Exercise aim: Whenever "width" occurs in a line of the material, list that line.

Data provided:
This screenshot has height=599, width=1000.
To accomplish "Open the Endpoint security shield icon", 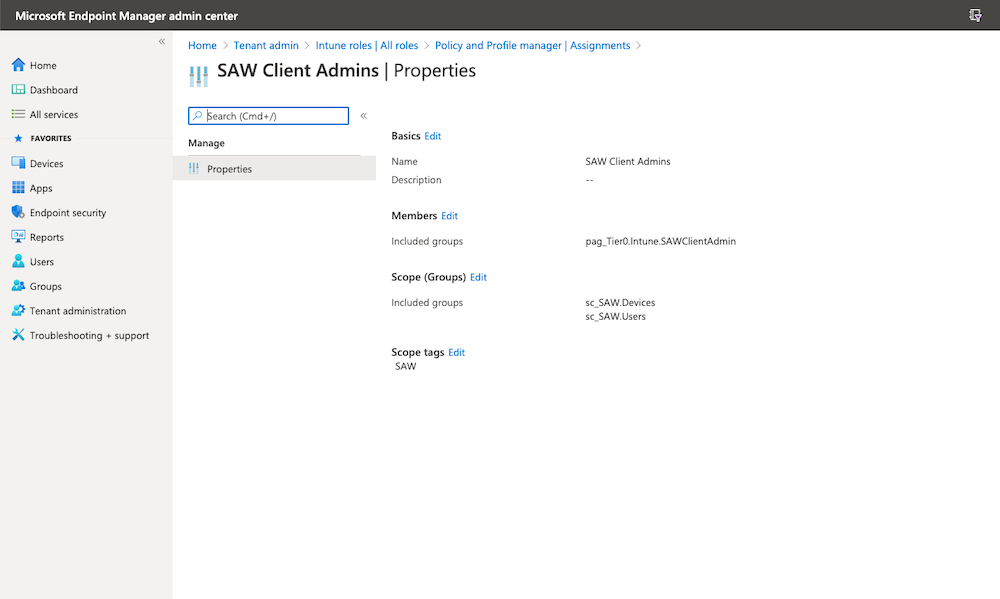I will click(18, 213).
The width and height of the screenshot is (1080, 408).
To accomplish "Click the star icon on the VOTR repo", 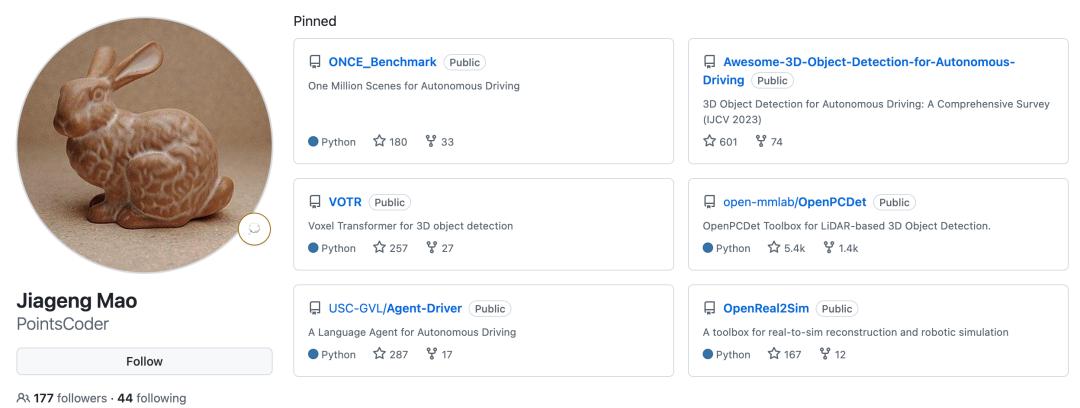I will pos(379,248).
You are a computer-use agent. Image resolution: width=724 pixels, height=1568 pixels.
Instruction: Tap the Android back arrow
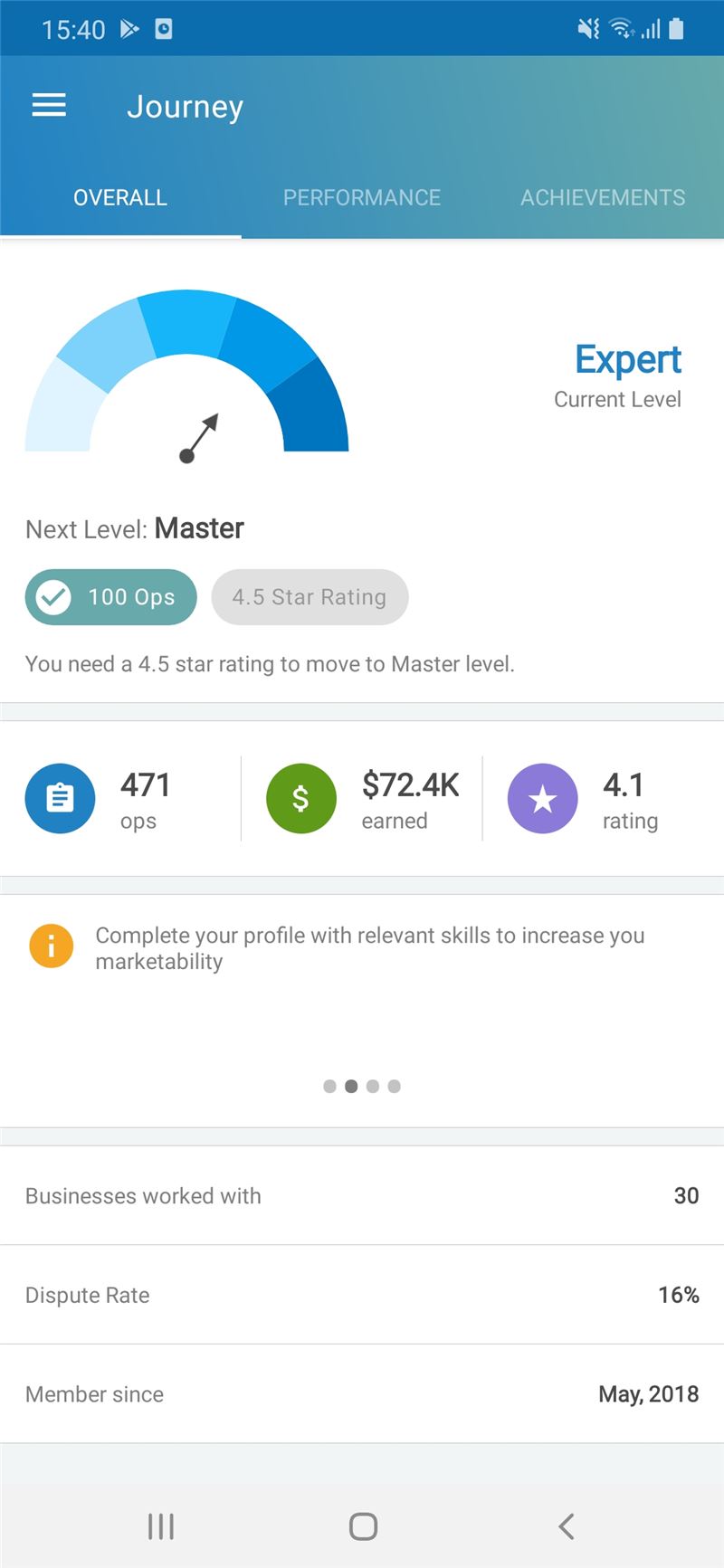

Exercise output:
This screenshot has height=599, width=1000.
The width and height of the screenshot is (1080, 408).
You are a computer-use agent. Image resolution: width=724 pixels, height=1568 pixels.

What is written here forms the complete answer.